* _What to work on_
1: Reproduce the passage on attention heads starting with "- key - What" and going on through "the input data.", substituting "concurrency" for "parallelism".
2: Answer these about the passage on attention heads:
(a) Which question is the key said to ask?
(b) What does each head in a multi-head attention mechanism have of its own?
(c) Why do the original token embeddings in the illustration appear similar?
3: Continue the passage on attention heads from the point where it ends.

* _Passage_
--- --- ---

You can interpret each linear transformation as communication of tokens.
When transforming the embeddings (x) into Q, K, and V, we can loosely understand each token as asking specific questions:
- query - What am I looking for?
- key - What do I have?
- value - What can I offer or contribute to the aggregation?
In a multi-head attention mechanism, each head has its own set of weights, enabling it to ask these questions independently and specialize in different aspects. This parallelism allows for a diversified exploration of the input data.
For example, in the provided illustration, the original token embeddings appear similar since they are positioned closely together. However, when each head transforms them, they move to different spaces determined by that particular head’s focus.

--- --- ---

* _Dataset_
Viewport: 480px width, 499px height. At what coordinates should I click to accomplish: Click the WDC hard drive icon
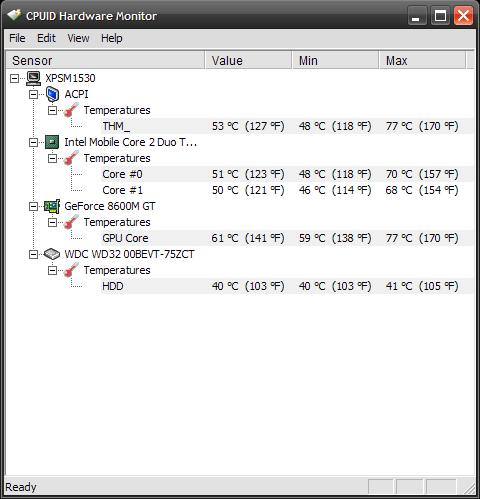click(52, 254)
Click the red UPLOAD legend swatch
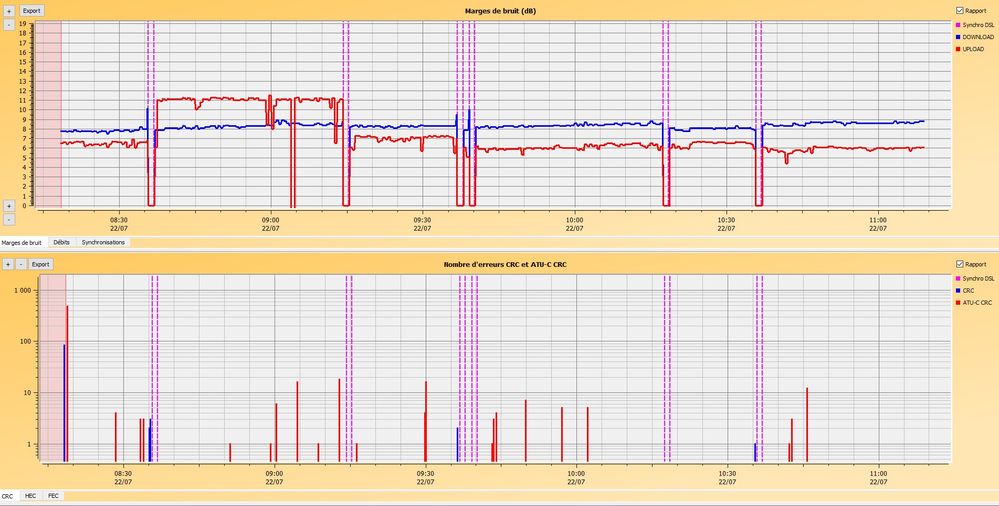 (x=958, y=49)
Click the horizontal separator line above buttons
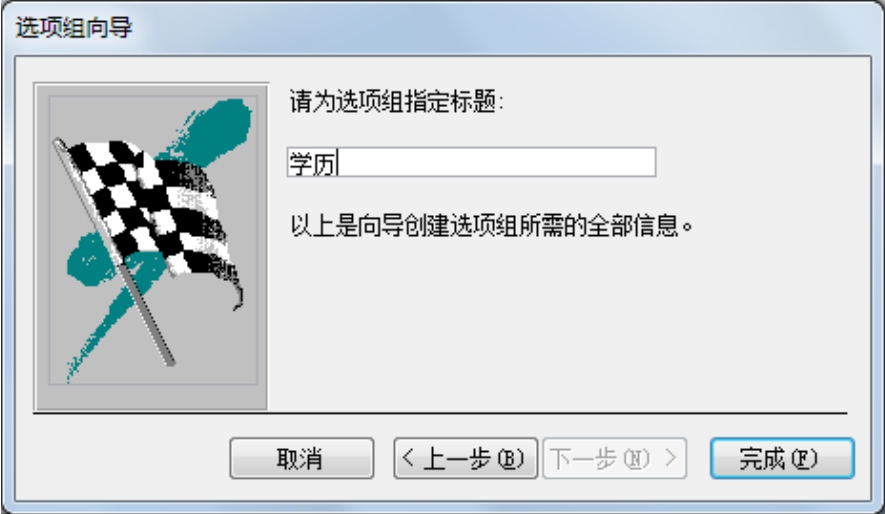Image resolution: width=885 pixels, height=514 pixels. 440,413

--- --- ---

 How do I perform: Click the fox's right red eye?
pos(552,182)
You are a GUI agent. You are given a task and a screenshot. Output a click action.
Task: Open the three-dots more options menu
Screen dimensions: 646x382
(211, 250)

--- --- ---

* _Answers for the tasks_
1:
- key - What do I have?
- value - What can I offer or contribute to the aggregation?
In a multi-head attention mechanism, each head has its own set of weights, enabling it to ask these questions independently and specialize in different aspects. This concurrency allows for a diversified exploration of the input data.

2:
(a) What do I have?
(b) Its own set of weights.
(c) Because they are positioned closely together.

3:
For instance, in Head 1, the query “du” shifts to the left and upwards. As a result of this transformation, “du” becomes more similar to “tea” rather than “for” in the original space. Therefore, in this instance, Head 1 attends to the tokens “tea” and “it’s” and aggregates their corresponding values. Consequently, in Head 1 “du” would be represented as a purple star:
In Head 2 of the illustration, the queries and keys exhibit significant misalignment, making it difficult to discern what Head 2 is specifically looking for in relation to “du” and what it will aggregate as a result.
In summary, the advantage of employing multiple heads instead of a single head lies in the ability to explore different aspects, condensed into smaller questions and answers, within the input data. This facilitates a more comprehensive analysis compared to relying on a single, overarching question and answer approach.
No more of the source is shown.